Viele Jahre nach dem Krieg gestand mir ein Mann, dass er sich an mein Lächeln erinnert. Für mich war er ein ganz normaler Verwundeter gewesen, ich erinnerte mich nicht einmal an ihn. Er sagte, dieses Lächeln habe ihn ins Leben zurückgeholt, sozusagen aus dem Jenseits ... Ein Frauenlächeln ...«
Vera Wladimirowna Schewaldyschewa ,
Oberleutnant, Chirurgin
»Wir trafen an der Ersten Weißrussischen Front ein ... Siebenundzwanzig Mädchen. Die Männer bewunderten uns: ›Keine Wäscherinnen, keine Telefonistinnen, nein, Scharfschützinnen. Solche Mädchen sehen wir zum ersten Mal. Was für Mädchen!‹ Der Stabsfeldwebel dichtete Verse für uns. Darin hieß es ungefähr, die Mädchen sollten rührend sein wie Mairosen und dass der Krieg ihre Seelen nicht beschädigen dürfe.
Als wir an die Front gingen, schworen wir uns alle: Keine Liebesgeschichten.

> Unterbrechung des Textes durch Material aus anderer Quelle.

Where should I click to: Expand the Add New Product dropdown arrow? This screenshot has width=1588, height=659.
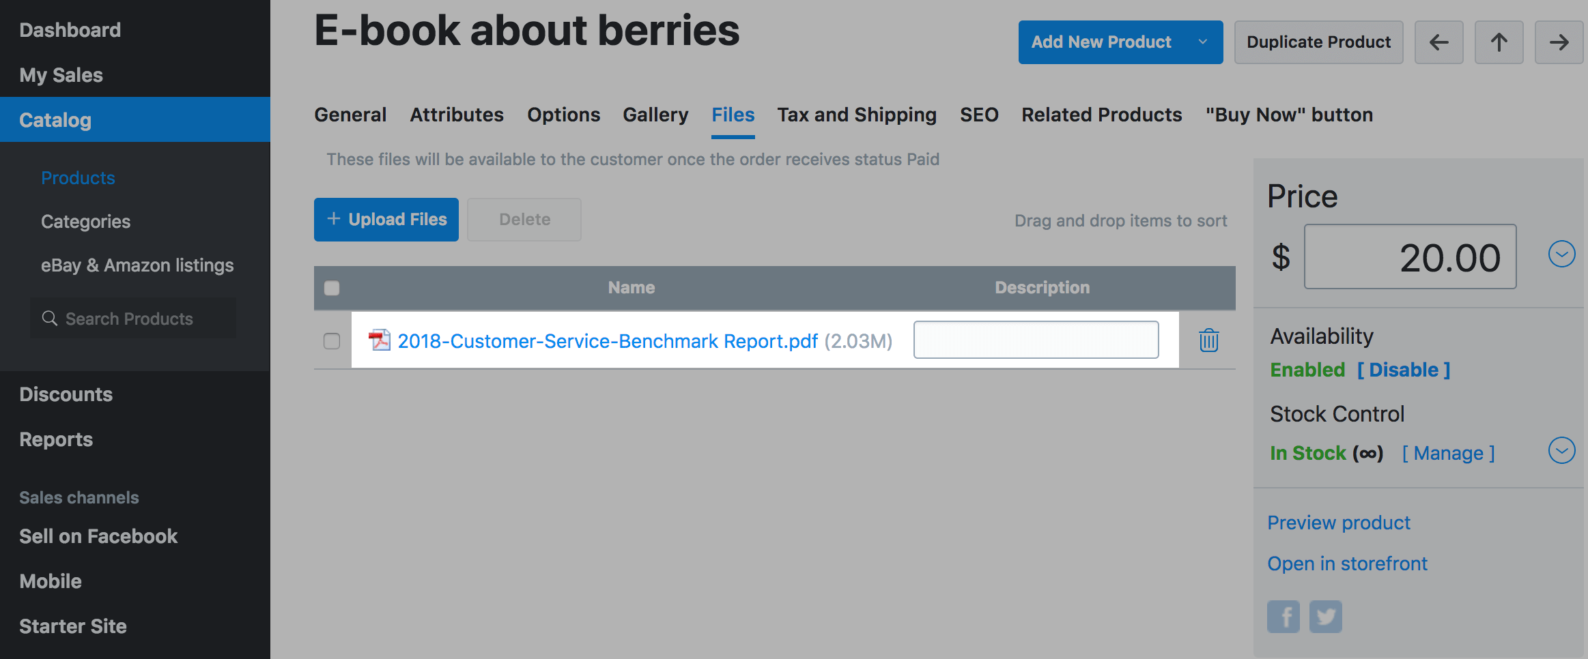coord(1203,42)
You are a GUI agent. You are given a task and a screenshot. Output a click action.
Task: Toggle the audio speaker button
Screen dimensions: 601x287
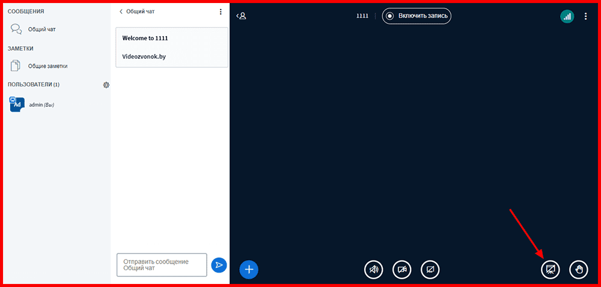pyautogui.click(x=373, y=270)
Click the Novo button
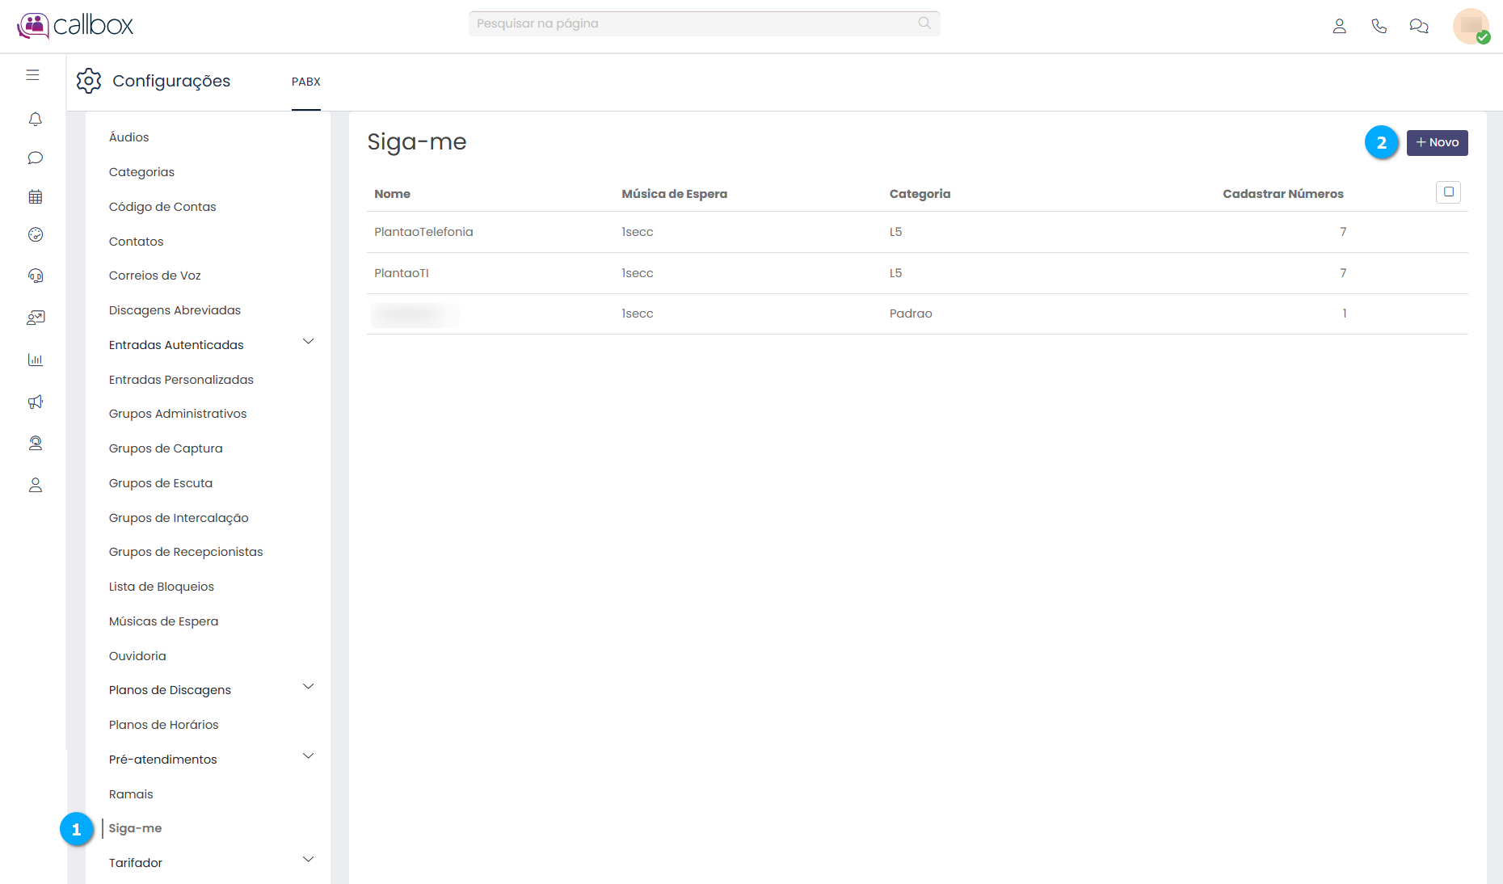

Das kommt alles, wenn wir heil bleiben, nach dem Krieg. Vor dem Krieg aber hatten wir noch nicht einmal geküsst. Wir waren in diesen Dingen strenger als die jungen Leute heute. Sich küssen, das hieß für uns – Liebe fürs ganze Leben. Doch die Liebe war quasi verboten (wenn die Führung davon erfuhr, wurde in der Regel einer der beiden in eine andere Einheit versetzt, das Paar wurde einfach getrennt), doch wir hüteten und schützten sie.
Ich glaube, wenn ich mich im Krieg nicht verliebt hätte, hätte ich nicht überlebt. Oder zwar überlebt, aber mit einer anderen Seele. Die Liebe war eine Rettung. Mich hat sie gerettet ...«
Sofja Kriegel , Feldwebel, Scharfschützin
»Sie fragen nach der Liebe? Ich habe keine Angst, die Wahrheit zu sagen ... Ich war eine FF , eine sogenannte Feldfrau. Die Kriegsfrau. Die Zweitfrau. Die Außereheliche.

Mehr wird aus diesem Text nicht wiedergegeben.